| Sep 14 2014
One of the telltale signs that an election is coming up is Harry Reid’s agenda in the Senate. When, instead of moving to serious measures, you see him using valuable time pushing political messaging bills, you know the midterms are fast approaching.
With Nov. 4 now less than two months away, the majority leader announced last week his intention to move to bills focused on raising the minimum wage and refinancing student loans. Low wages and student loan debt are serious issues, but the bills he plans to have us vote on to address these problems are not. They certainly poll well, but they would do nothing to address the plight of people stuck in low-wage jobs or students saddled with burdensome debt.
Take, for example, an employee of a fast-food chain working for minimum wage. Advances in technology already are changing the way fast food is delivered. It will not be long before franchise owners move toward greater automation in the industry.
In fact, a decade from now, when you drive up to a drive-through window, your order will likely be placed on a touch screen rather than taken by a person at the window. If we raise the minimum wage now, it will drive many franchise owners to move even faster toward automation. And the end result will be that many workers’ wages will go from minimum wage to zero because they will be replaced by technology.

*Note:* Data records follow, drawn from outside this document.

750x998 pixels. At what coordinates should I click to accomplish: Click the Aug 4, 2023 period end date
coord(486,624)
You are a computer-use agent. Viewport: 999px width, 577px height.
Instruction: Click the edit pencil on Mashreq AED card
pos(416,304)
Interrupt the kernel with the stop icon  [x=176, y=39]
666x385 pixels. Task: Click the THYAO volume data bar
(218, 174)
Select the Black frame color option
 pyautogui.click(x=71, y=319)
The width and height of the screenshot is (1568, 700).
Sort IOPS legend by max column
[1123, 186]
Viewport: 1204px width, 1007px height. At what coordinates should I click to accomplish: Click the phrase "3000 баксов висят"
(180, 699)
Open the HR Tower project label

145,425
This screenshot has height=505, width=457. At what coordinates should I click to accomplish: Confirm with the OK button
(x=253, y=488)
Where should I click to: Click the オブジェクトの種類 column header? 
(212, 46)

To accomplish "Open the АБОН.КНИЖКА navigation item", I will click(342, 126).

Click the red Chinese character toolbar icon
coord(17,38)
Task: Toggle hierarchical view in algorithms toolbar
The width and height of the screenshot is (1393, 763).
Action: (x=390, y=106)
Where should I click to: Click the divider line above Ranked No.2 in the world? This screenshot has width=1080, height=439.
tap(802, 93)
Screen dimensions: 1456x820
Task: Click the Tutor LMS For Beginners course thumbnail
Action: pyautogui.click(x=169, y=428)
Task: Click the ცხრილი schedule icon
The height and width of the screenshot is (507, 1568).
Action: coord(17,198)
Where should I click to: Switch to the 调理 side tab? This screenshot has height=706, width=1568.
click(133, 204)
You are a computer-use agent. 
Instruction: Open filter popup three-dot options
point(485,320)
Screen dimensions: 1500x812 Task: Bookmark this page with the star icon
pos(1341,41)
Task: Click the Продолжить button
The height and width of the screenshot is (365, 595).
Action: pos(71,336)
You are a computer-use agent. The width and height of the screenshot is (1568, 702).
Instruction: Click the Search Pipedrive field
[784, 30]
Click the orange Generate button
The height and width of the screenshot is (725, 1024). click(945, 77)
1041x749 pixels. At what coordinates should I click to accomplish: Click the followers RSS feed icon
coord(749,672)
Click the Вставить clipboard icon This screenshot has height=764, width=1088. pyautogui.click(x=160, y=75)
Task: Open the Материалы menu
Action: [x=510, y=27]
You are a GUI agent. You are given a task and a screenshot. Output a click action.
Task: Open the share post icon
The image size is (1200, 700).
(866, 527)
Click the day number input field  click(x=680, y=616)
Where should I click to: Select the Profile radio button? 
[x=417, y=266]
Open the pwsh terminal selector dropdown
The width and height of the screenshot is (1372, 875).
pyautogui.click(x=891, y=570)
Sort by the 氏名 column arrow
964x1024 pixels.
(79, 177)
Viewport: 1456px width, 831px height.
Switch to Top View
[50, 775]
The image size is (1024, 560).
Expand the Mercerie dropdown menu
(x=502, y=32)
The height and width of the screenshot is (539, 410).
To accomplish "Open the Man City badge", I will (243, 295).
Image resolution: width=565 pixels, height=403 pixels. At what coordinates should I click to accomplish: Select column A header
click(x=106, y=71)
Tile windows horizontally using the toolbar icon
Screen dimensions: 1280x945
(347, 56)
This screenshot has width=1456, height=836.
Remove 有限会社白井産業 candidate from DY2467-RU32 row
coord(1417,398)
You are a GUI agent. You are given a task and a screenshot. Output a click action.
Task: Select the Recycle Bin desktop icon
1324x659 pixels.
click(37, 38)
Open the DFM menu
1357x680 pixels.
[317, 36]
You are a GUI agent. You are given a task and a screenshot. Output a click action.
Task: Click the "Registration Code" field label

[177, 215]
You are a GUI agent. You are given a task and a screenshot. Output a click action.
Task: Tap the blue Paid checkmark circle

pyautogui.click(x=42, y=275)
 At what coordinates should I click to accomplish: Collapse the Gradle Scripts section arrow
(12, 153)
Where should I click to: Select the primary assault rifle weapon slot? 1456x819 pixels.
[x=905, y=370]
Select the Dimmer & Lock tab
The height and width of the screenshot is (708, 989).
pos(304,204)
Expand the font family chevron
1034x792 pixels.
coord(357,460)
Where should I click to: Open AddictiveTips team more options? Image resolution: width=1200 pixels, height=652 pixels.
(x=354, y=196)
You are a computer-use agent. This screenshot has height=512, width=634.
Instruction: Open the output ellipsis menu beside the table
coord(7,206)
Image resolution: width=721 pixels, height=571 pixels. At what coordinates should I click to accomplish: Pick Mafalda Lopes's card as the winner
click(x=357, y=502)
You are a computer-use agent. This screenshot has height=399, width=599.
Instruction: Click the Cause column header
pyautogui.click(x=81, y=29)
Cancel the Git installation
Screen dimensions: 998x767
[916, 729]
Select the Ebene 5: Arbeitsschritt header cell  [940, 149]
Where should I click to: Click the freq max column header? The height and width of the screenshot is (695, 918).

A better way to improve their wages is to provide them the opportunity to acquire skills that will allow them to find a better-paying job, so that the cashier at a fast-food restaurant making $9 an hour can become a dental hygienist making $30; so that the home health aide making $10 an hour can become a registered nurse making $70,000 a year.
Ultimately, to benefit all Americans, especially young Americans saddled with student loans and workers stuck in low-paying jobs, what we really need are measures that help us achieve a thriving free market economy — an economy that creates millions of jobs that pay $40, $50, or more, an hour.
And we need a 21st-century system of higher education that equips all of our people — not just those who have $50,000 and four years to spare — with skills they need to fill these 21st-century jobs.
I’ve spent much of the year proposing reforms to achieve these goals. They will make higher education more accessible to everyone, from single moms to working parents to young Americans with limited resources. And instead of a minimum wage increase, my reforms will institute a wage enhancement credit that will help low-income Americans without burdening employers.
My proposals will spur the sort of transformative innovation that has always characterized the American free-enterprise system — the kind that led to the creation of the airplane, the personal computer and the Internet in the last century, and that has the potential to create new industries in this century that we haven’t even begun to imagine.